» **What to do**:
- A) Write out the feedback page text between "Accumulated Feedback on" and "to provide feedback.", inclusive.
- B) Summarize the feedback page in two sentences.

Accumulated Feedback on PRI #417

This page is a compilation of formal public feedback received so far. See Feedback for further information on this issue, how to discuss it, and how to provide feedback.

Date/Time: Thu Jan 21 18:02:00 CST 2021
Name: Steven Luscher
Report Type: Error Report
Opt Subject: Korean word boundary example in UAX#29

Hi folks,

In the UAX #29 document (https://www.unicode.org/reports/tr29/#Word_Boundaries) it is written:

> According to Korean standards, the grammatical suffixes, such as “에” meaning “in”, 
are considered separate words. Thus the above sentence would be broken into the following five words:
> 
> 나,  는,  Chicago,  에, and  산다.

A Korean speaking colleague of mine tells me that he, in fact, considers ‘나는’ to be one word. 
In Mac OS, placing the cursor to the left of ‘나는’ and pressing Command-RightArrow moves you 
rightward past both graphemes.

Could the spec be wrong where it claims that 나 and 는 are two words?

Thank you,
Steven…

Date/Time: Fri Jan 29 18:14:29 CST 2021
Contact: johnsoneal@gmail.com
Name: Neal Johnson
Report Type: Error Report
Opt Subject: Unicode Standard Annex #29 - 3 Grapheme Cluster Boundaries - SpacingMark

Unicode Standard Annex #29 - 3 Grapheme Cluster Boundaries - SpacingMark 
(https://www.unicode.org/reports/tr29/#SpacingMark ) states that U+11720 and 
U+11721 should be specifically excluded. However "GraphemeBreakProperty.txt"

» **Given information**:
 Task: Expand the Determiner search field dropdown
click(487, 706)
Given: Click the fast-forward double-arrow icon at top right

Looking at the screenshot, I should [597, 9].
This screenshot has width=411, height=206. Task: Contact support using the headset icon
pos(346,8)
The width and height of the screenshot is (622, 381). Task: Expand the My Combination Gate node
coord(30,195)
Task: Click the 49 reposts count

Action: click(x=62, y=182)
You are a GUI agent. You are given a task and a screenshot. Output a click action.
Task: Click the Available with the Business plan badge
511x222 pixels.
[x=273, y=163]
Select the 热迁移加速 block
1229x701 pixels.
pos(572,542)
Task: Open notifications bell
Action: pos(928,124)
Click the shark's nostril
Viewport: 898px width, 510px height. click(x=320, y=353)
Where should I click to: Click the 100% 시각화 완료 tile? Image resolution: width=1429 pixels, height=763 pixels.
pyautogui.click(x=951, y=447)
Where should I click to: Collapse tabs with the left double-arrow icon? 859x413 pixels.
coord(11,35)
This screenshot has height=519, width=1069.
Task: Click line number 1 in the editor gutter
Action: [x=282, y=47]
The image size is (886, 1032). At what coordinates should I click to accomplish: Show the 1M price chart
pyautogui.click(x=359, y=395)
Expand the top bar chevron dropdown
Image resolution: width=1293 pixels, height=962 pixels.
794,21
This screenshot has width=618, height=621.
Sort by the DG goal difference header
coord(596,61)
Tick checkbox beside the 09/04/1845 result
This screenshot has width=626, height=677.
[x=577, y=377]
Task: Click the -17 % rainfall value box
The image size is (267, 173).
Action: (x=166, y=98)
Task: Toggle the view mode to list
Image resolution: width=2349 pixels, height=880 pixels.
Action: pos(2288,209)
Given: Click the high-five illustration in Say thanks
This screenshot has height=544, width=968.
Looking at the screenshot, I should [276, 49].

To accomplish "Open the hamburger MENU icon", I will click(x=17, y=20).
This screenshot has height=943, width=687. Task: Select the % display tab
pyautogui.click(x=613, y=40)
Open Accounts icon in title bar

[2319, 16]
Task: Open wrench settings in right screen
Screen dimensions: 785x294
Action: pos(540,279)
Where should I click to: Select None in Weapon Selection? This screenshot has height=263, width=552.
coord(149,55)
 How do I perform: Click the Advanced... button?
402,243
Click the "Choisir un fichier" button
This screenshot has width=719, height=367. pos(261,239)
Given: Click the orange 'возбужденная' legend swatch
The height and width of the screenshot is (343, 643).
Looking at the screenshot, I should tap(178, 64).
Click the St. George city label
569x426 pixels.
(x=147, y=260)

» **Solved problems**:
- A)
Accumulated Feedback on PRI #417

This page is a compilation of formal public feedback received so far. See Feedback for further information on this issue, how to discuss it, and how to provide feedback.

- B) The page compiles the formal public feedback received so far on PRI #417. In one error report, Steven Luscher questions the UAX #29 claim that 나 and 는 are two words, noting that a Korean-speaking colleague considers "나는" one word and that Command-RightArrow in Mac OS moves past both graphemes; in another, Neal Johnson points to the UAX #29 SpacingMark section, which states that U+11720 and U+11721 should be specifically excluded.